# Task description
In the entries that follow, find the line containing "Given: Open comments speech bubble icon" and the line containing "Click the bottom-right brown grid cell", then copy exactly everything from the first through the second except the pictures.

# Data for review
::::::::::

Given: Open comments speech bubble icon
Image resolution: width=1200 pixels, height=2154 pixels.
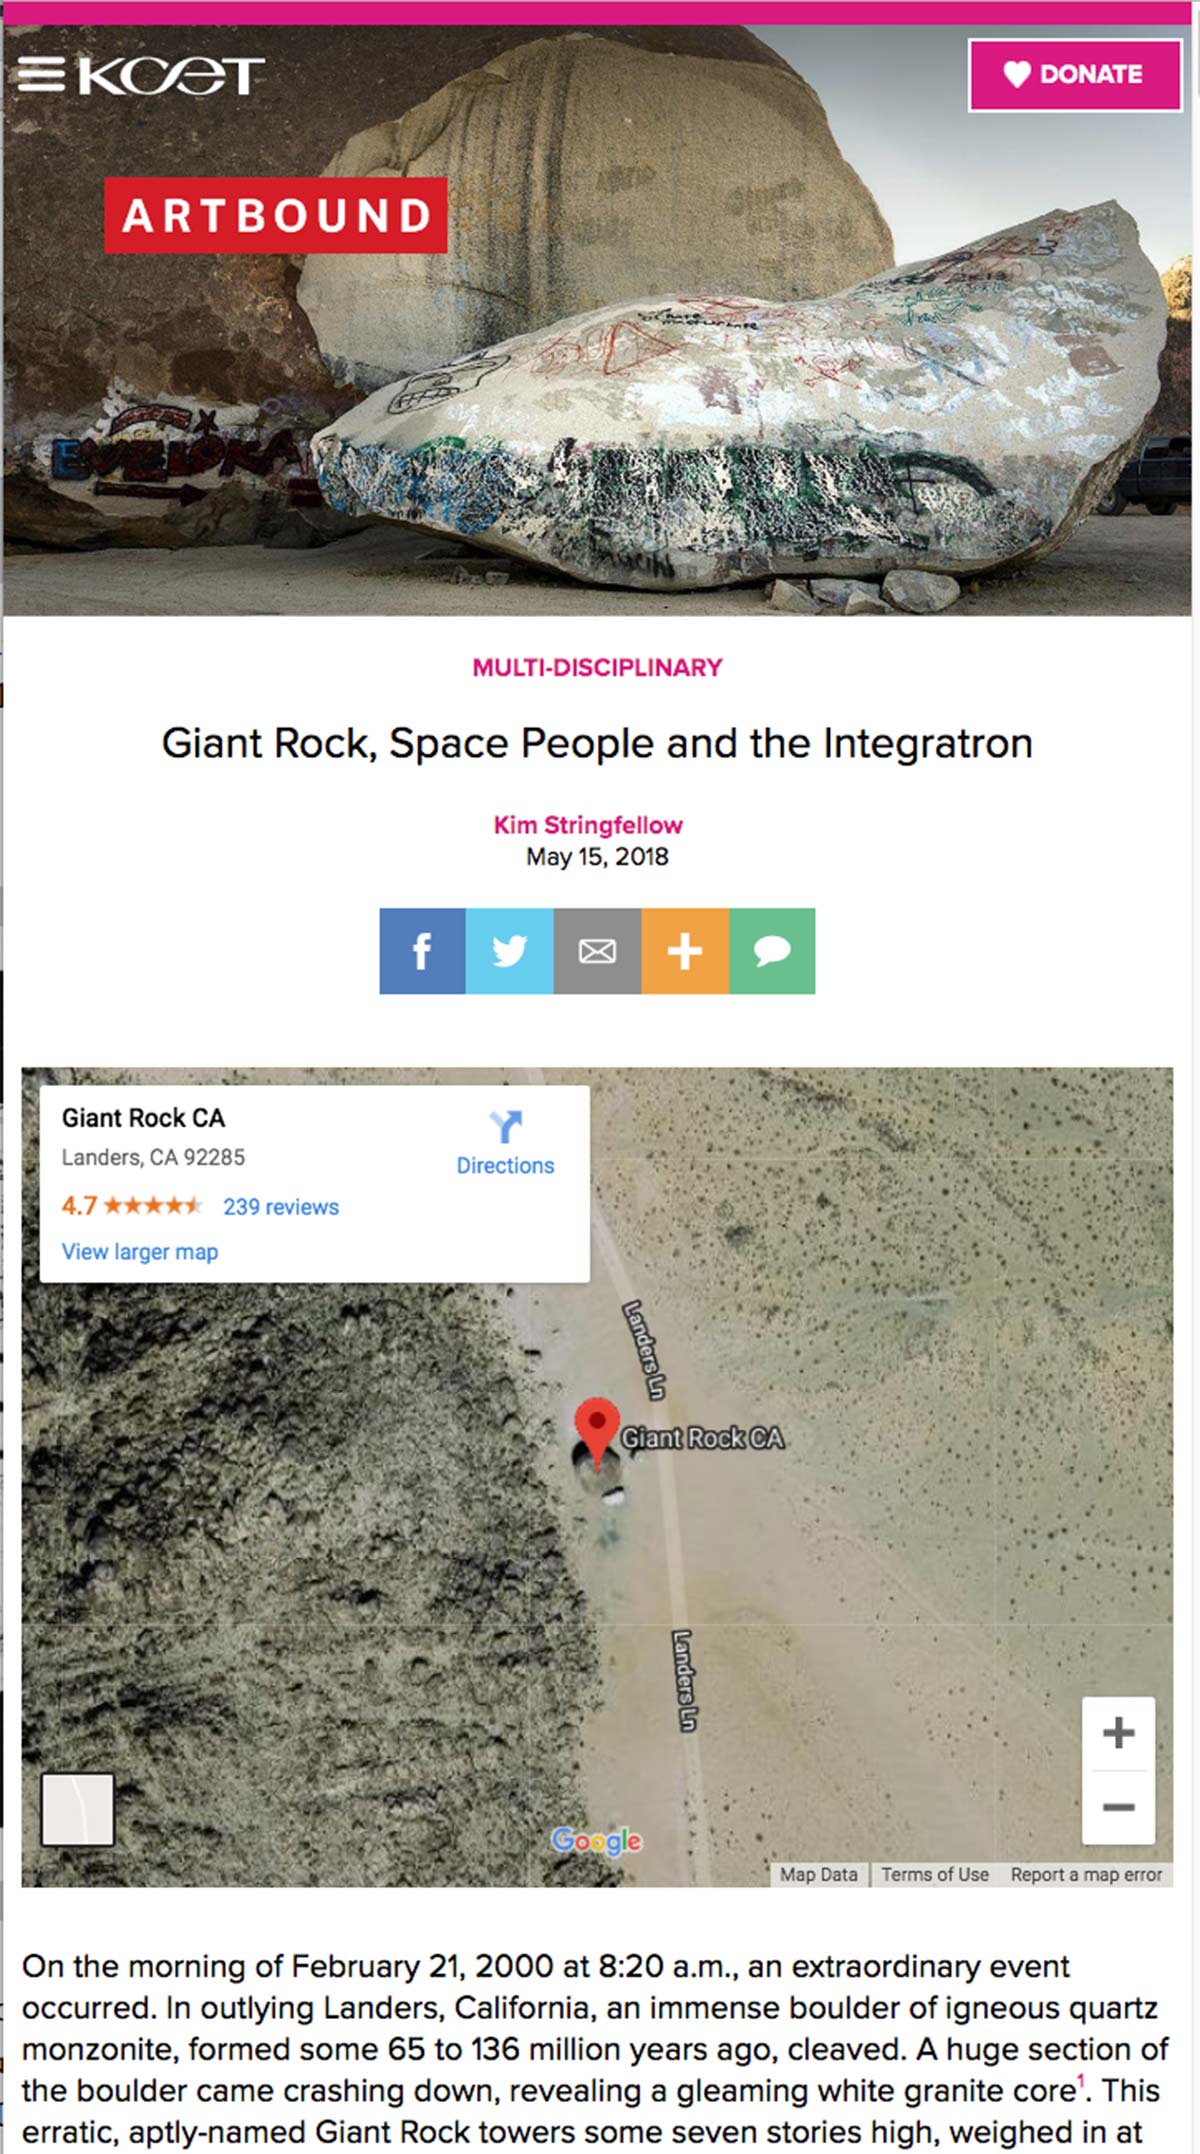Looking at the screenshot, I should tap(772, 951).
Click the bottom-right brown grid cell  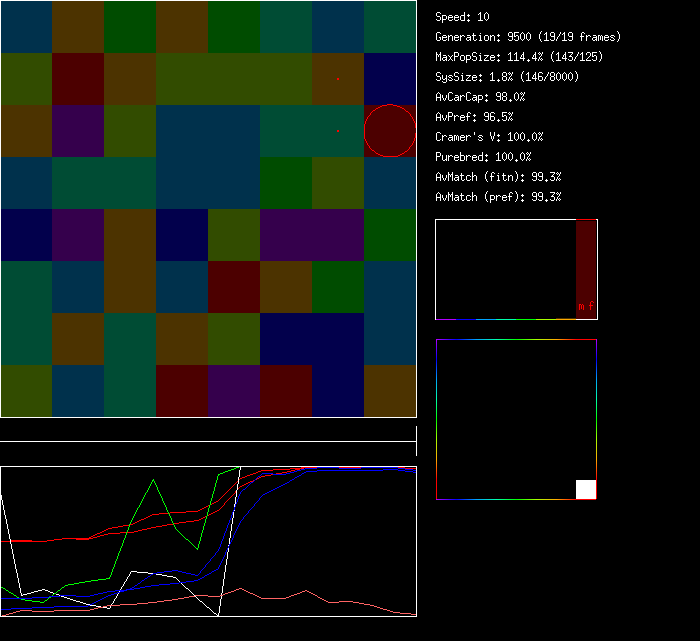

::::::::::

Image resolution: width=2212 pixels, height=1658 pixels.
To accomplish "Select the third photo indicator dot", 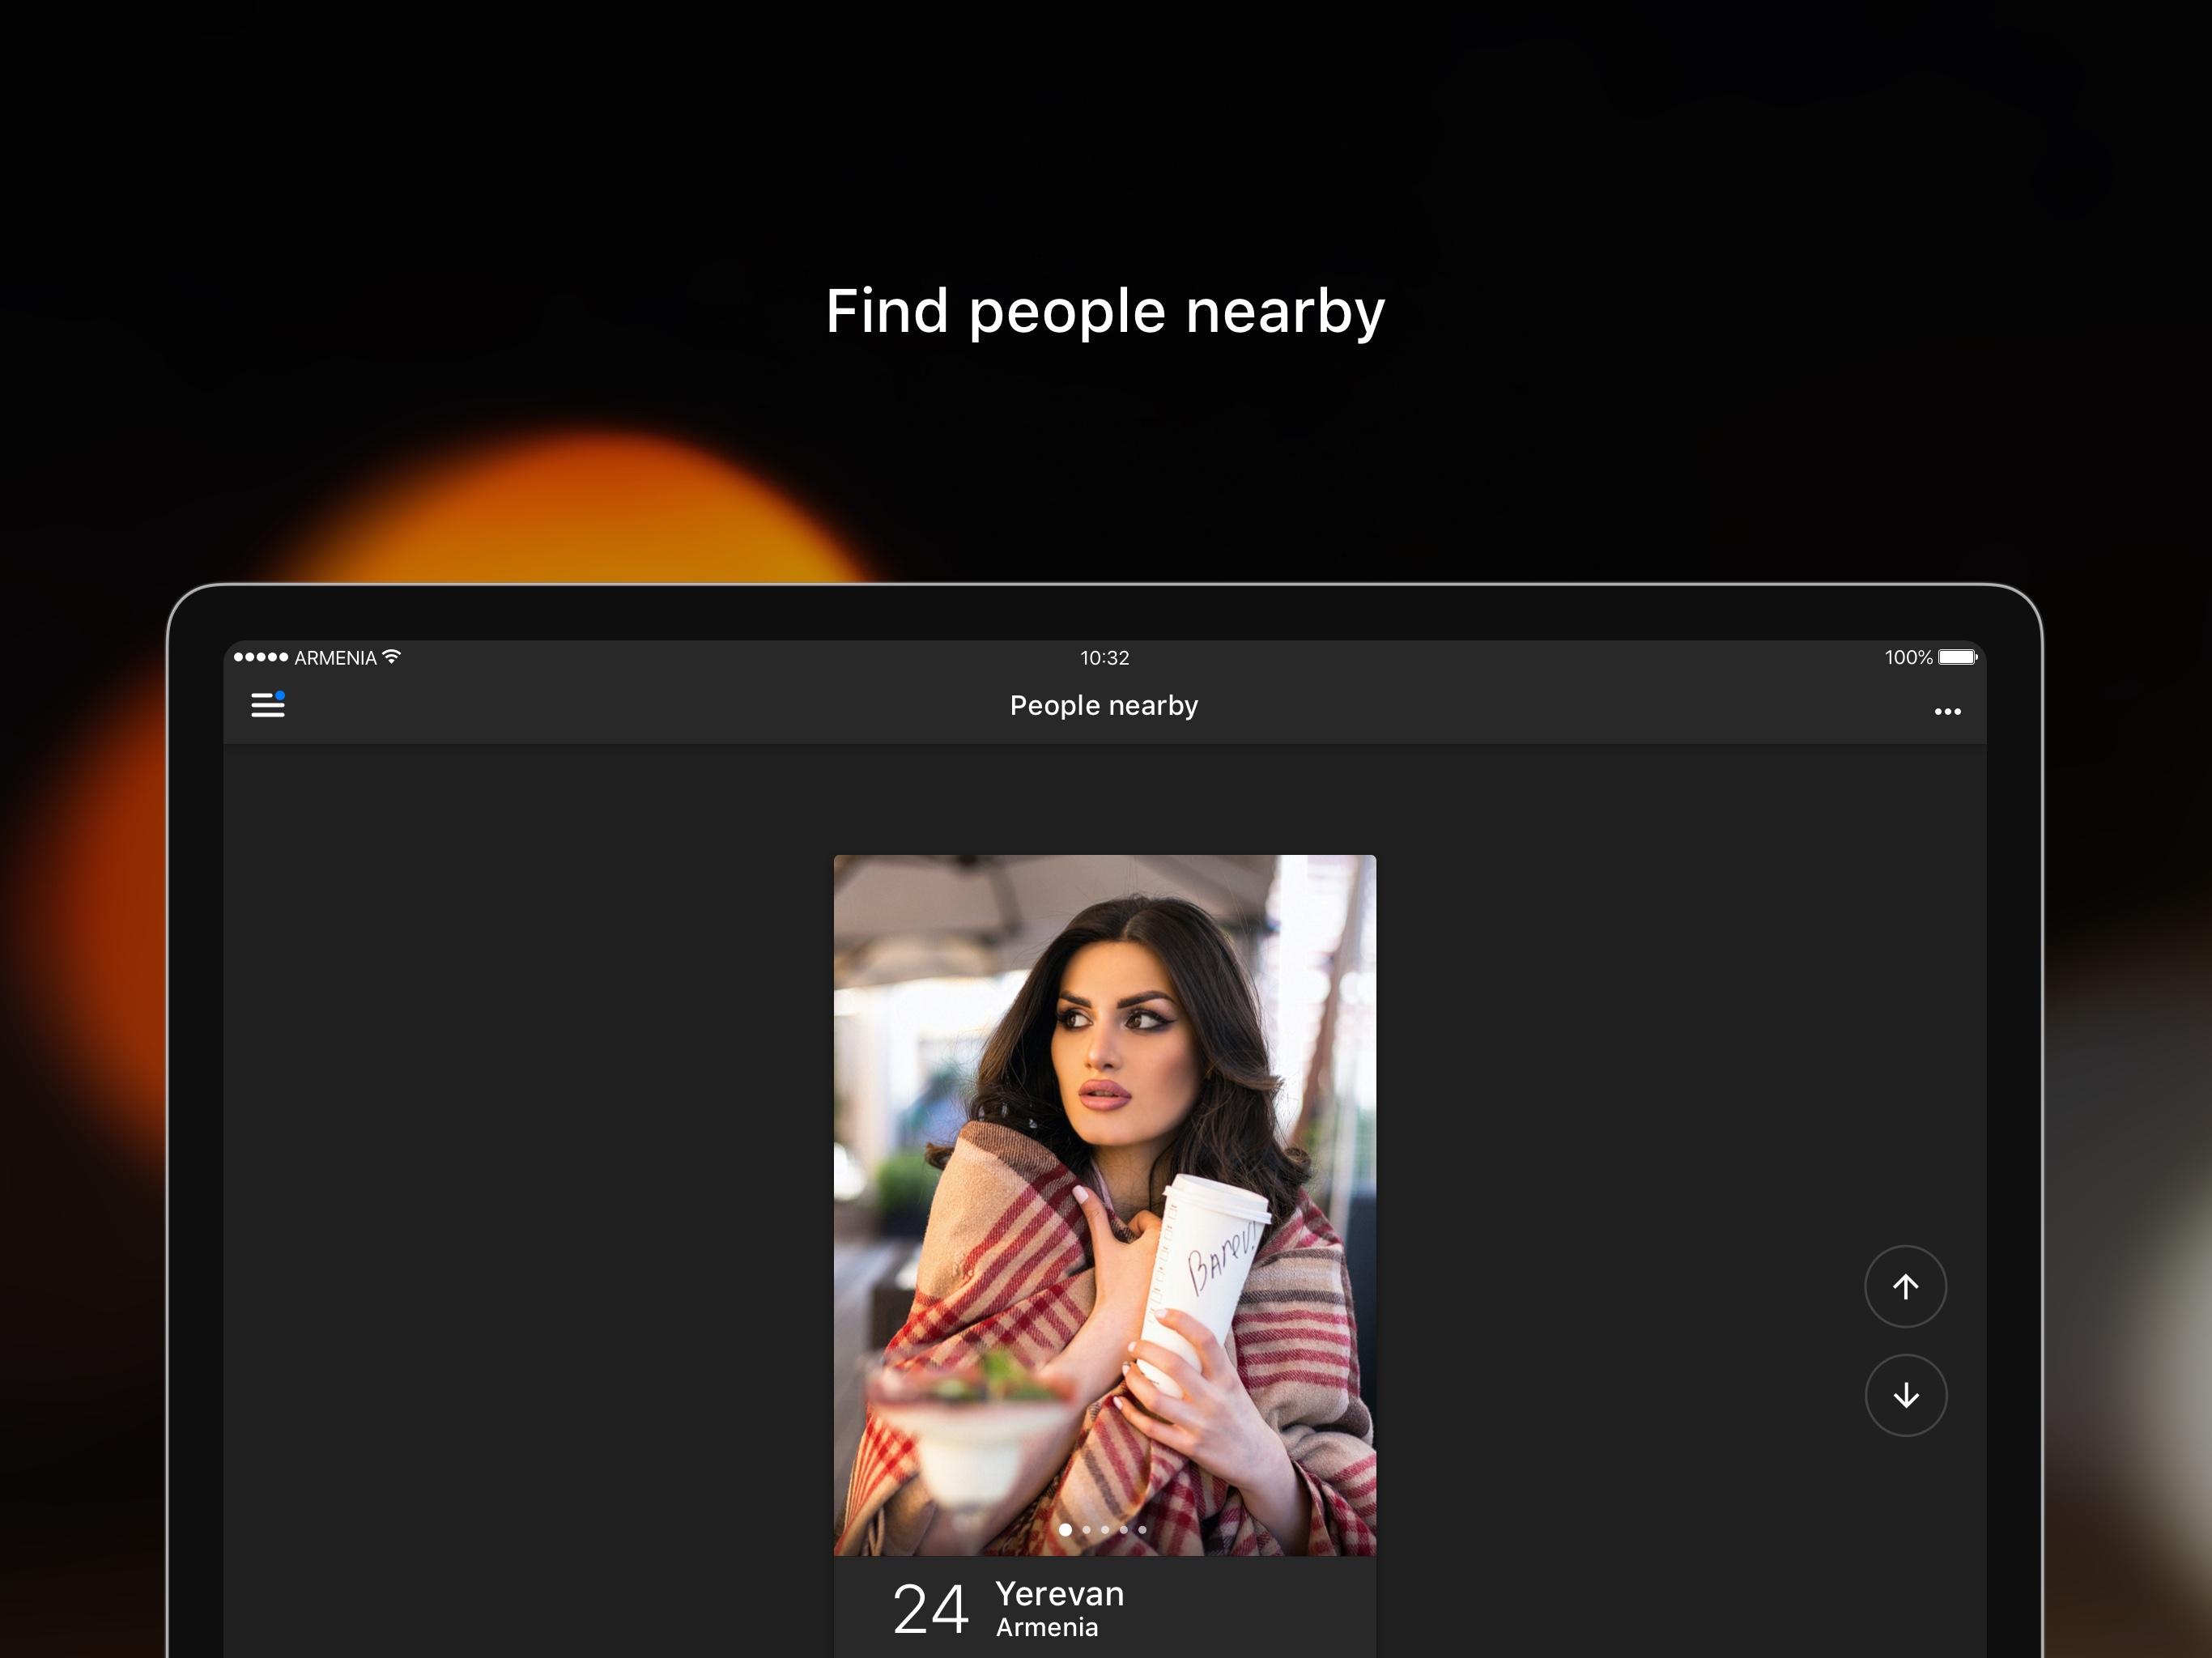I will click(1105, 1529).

::::::::::

# Result for this task
Given: Open comments speech bubble icon
Image resolution: width=1200 pixels, height=2154 pixels.
Looking at the screenshot, I should tap(772, 951).
Click the bottom-right brown grid cell  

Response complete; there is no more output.